Jamás es fácil decir adiós. Nunca es sencillo poder comenzar a caminar de nuevo cuando acabas de perder a alguien cercano; el ajuste a esa nueva realidad es dura, dolorosa y sombría, pero ahora es aún peor.
Los que hemos perdido a familiares o amigos en el último año debido al COVID-19, pasamos por situaciones que jamás podremos borrar de nuestras mentes. No solo vimos partir a esa persona querida rumbo al hospital, con toda nuestra fe y esperanzas puestas en su recuperación y en que pronto volveríamos a estar juntos. En el proceso, se nos prohibió estar ahí con ellos, así que tuvimos que dejarlos solos, asustados y sin poder asegurar por cuánto tiempo dejaríamos de vernos, o si incluso volveríamos a hacerlo. Quienes fuimos un poco más afortunados, pudimos mantener una comunicación intermitente directa gracias a un celular, pero básicamente para recibir noticias médicas una vez al día, hasta que finalmente, en una de esas llamadas, escuchamos un “Lo sentimos, hicimos todo lo que pudimos”.
No hubo oportunidad de despedirnos, de abrazarlos. Tampoco hubo un funeral para decir adiós o para recibir consuelo de las personas cercanas. Únicamente el recuerdo de cómo se fue al hospital, y una caja con cenizas, que tampoco puede ser depositada porque la pandemia no lo permite.

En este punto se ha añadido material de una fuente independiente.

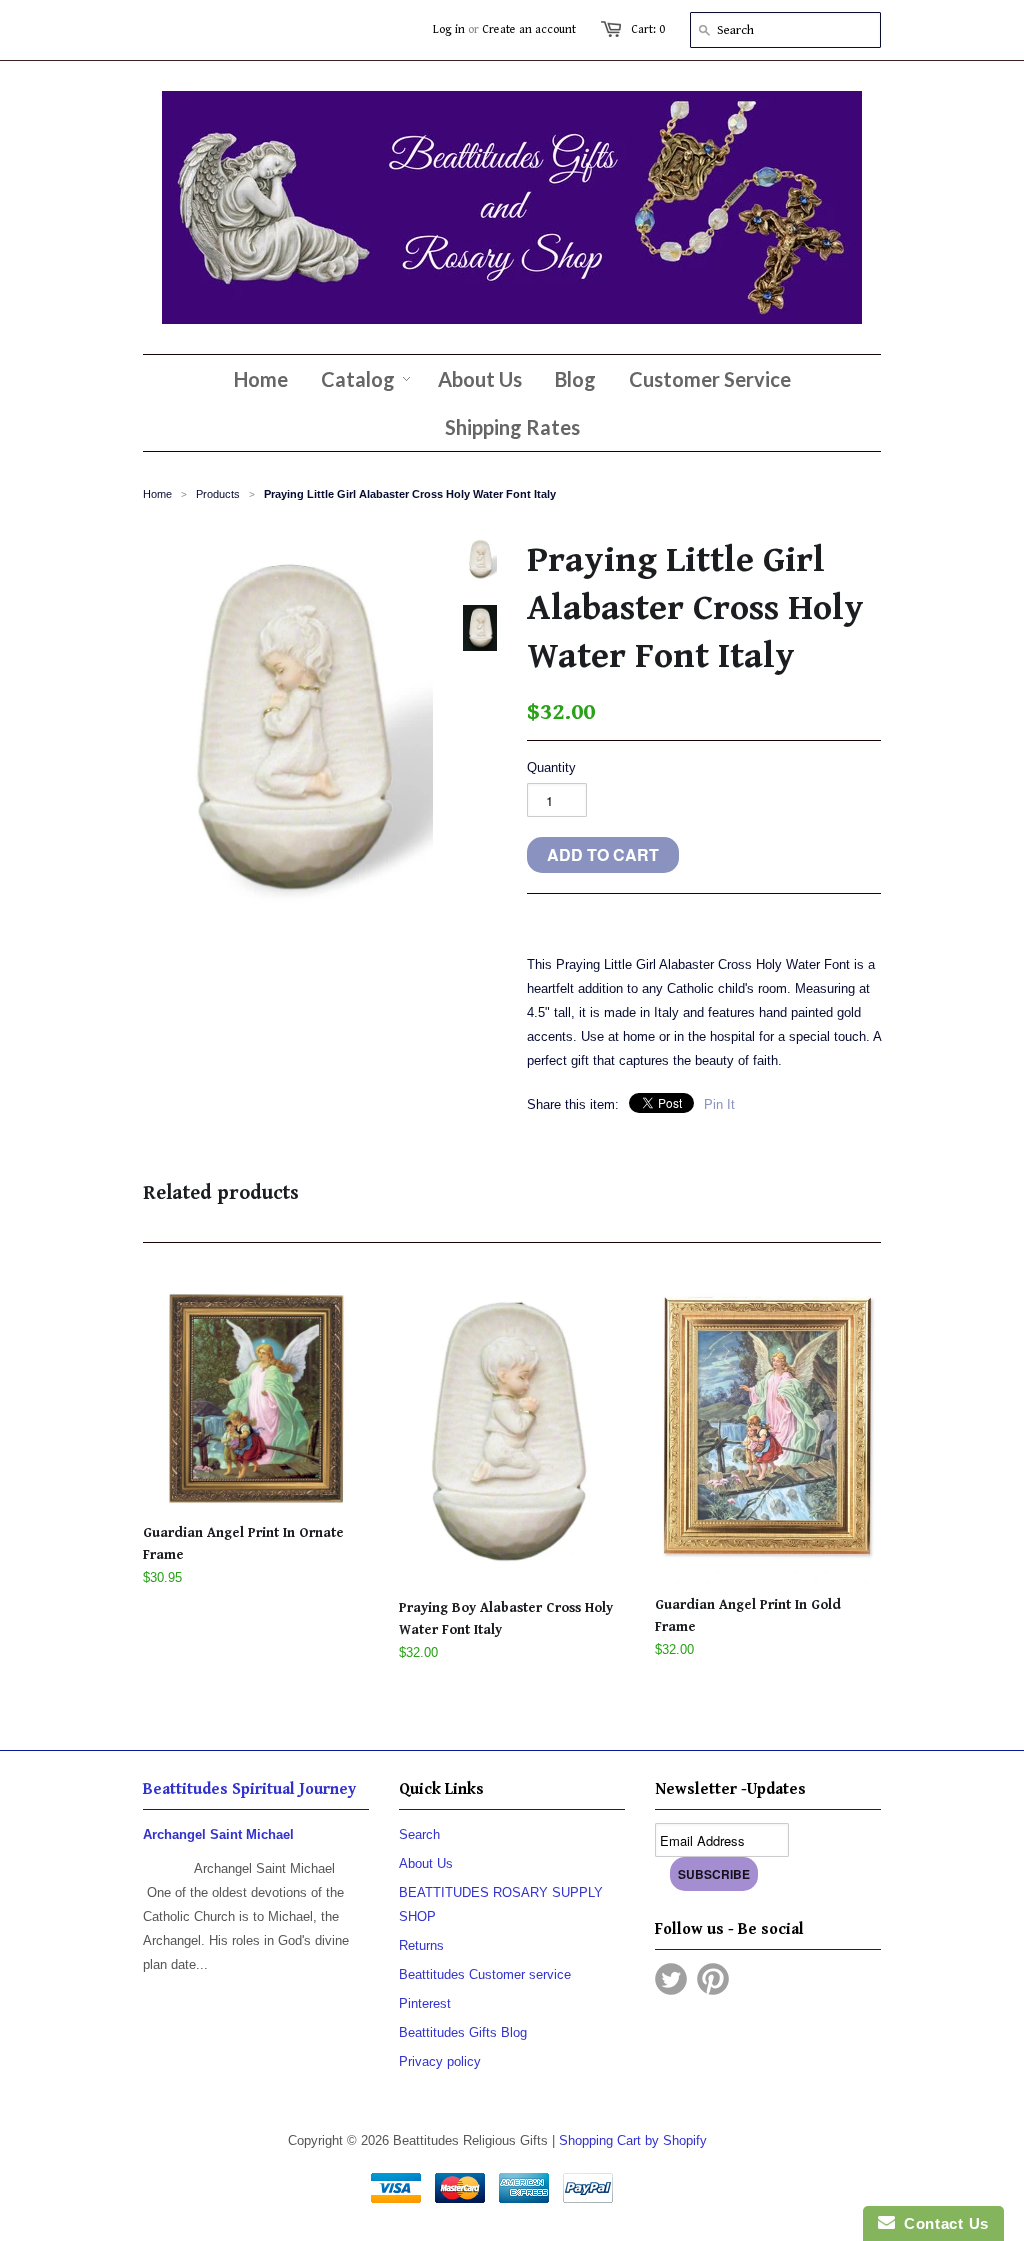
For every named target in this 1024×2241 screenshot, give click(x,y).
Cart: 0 (648, 29)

No hay cierre emocional, no hay acompañamiento, no hay más que preguntas: ¿Por qué? ¿Qué falló? ¿Cómo llegamos a esto?
Al menos en mi caso, todo este tormentoso proceso sin duda dejará una huella tan profunda que probablemente jamás se borrará, con la cual tendré que aprender a vivir, aunque me estruje el corazón, de una forma, como jamás pensé que sentiría.
Deseo que esta historia sirva como un pequeño homenaje para todas aquellas personas que han pasado por la pérdida de alguna persona cercana debido a esta pandemia, y que, en el proceso, no tuvieron la oportunidad de estar cerca o despedirse de ellas, y que viven aún con esa pena, esperando que, algún día, nos encontremos mejor.